*** RECORDS TO PROCESS Section Begins ***

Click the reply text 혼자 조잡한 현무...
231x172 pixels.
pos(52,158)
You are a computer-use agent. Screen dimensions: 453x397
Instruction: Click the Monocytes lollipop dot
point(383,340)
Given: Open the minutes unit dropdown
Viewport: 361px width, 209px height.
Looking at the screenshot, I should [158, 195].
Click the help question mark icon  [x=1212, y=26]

*** RECORDS TO PROCESS Section Ends ***
*** RECORDS TO PROCESS Section Begins ***

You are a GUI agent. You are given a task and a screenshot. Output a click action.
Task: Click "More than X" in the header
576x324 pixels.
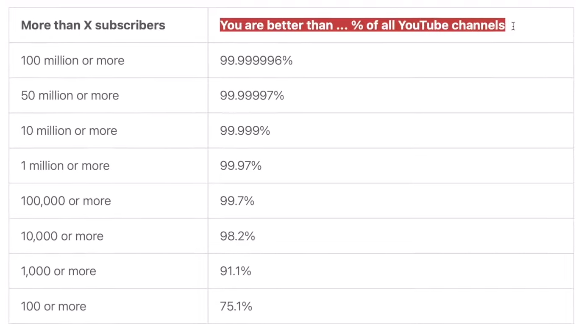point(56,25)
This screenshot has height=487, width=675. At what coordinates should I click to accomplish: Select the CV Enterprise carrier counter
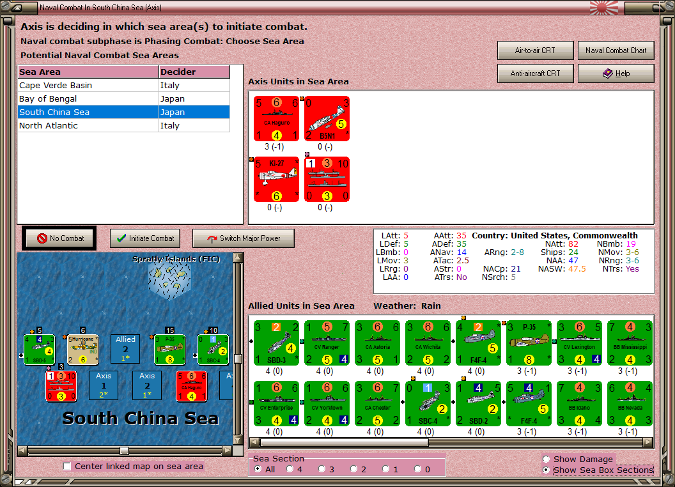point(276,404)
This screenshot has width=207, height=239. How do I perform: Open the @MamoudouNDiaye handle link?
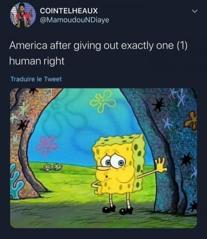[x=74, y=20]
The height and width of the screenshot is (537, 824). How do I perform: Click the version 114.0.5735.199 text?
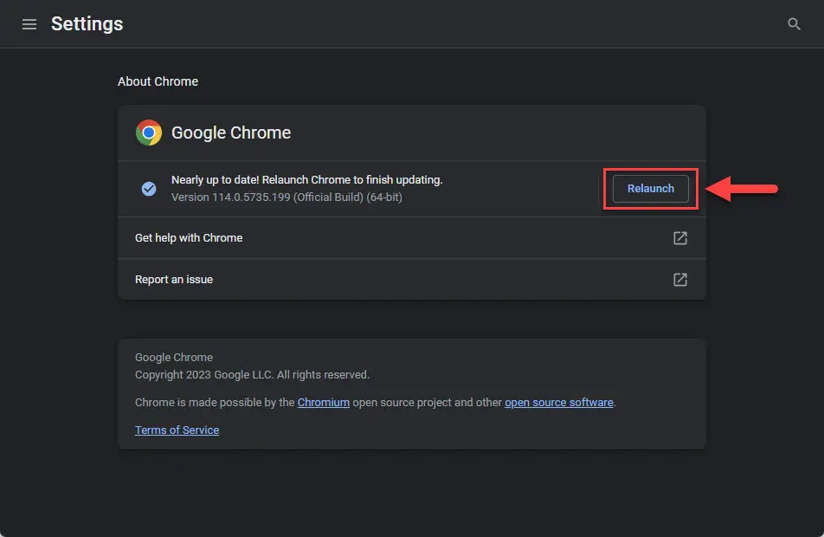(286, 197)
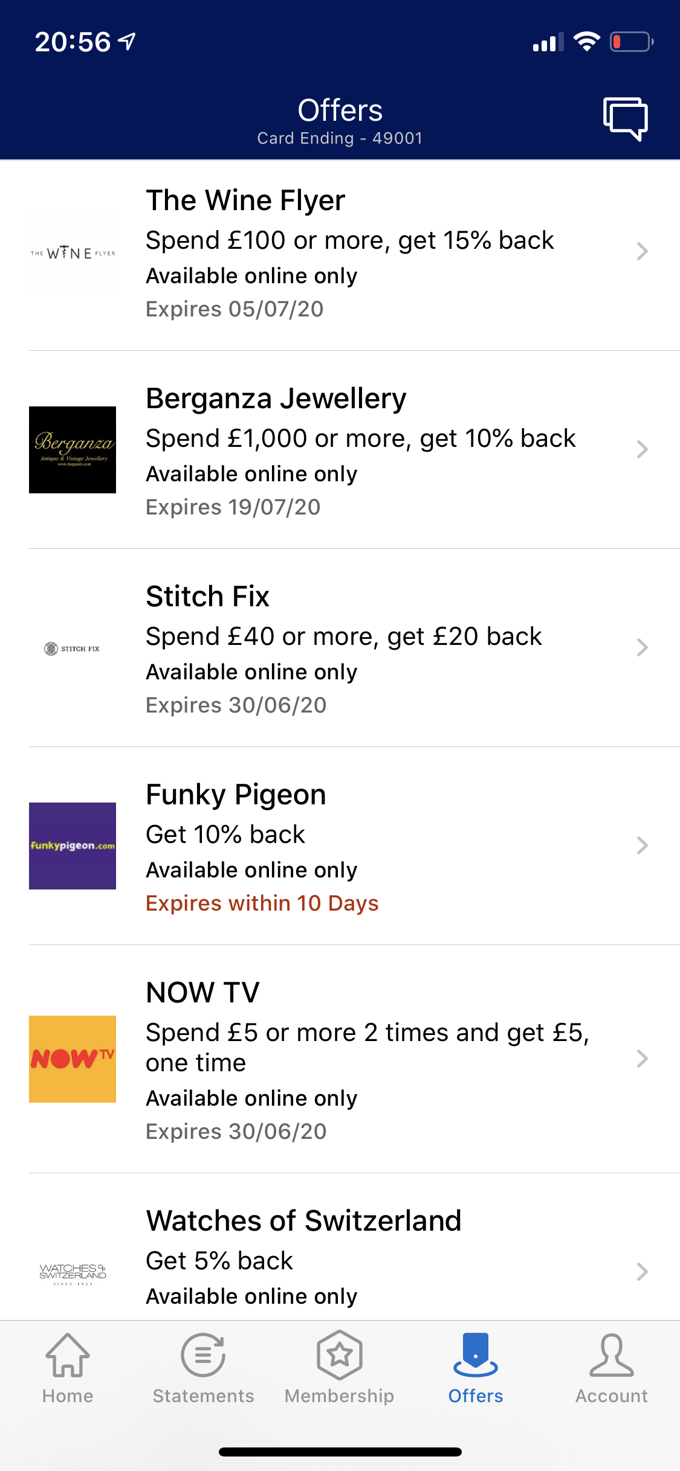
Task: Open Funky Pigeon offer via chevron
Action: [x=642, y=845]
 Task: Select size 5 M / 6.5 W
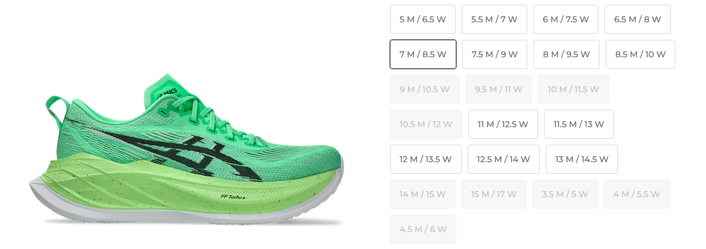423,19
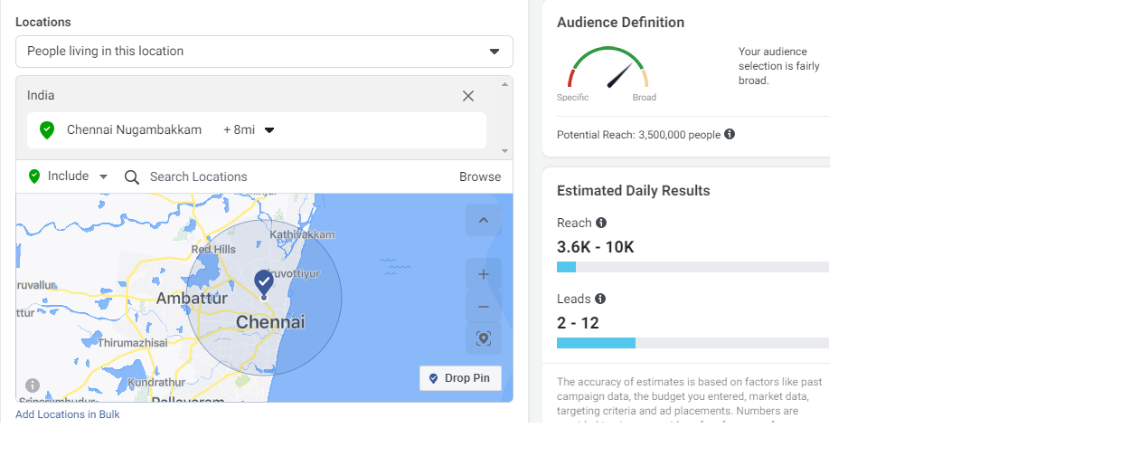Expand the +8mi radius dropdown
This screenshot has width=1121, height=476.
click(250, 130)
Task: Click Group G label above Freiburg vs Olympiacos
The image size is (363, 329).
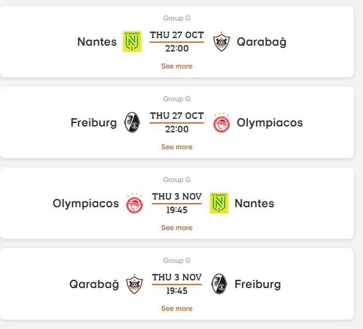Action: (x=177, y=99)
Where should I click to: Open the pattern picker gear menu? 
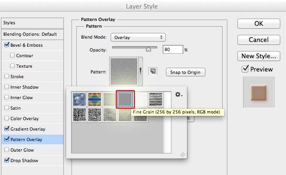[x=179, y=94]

*** RECORDS TO PROCESS Section Ends ***

**WHAT TO DO:** Take the records above and return, word for word, only the lines that fall from the line with "You are a computer-use" to the line with "Click the help", both of them included.

**RESULT OF THE EXERCISE:**
You are a computer-use agent. Screen dimensions: 453x397
Instruction: Click the Monocytes lollipop dot
point(383,340)
Given: Open the minutes unit dropdown
Viewport: 361px width, 209px height.
Looking at the screenshot, I should [158, 195].
Click the help question mark icon  [x=1212, y=26]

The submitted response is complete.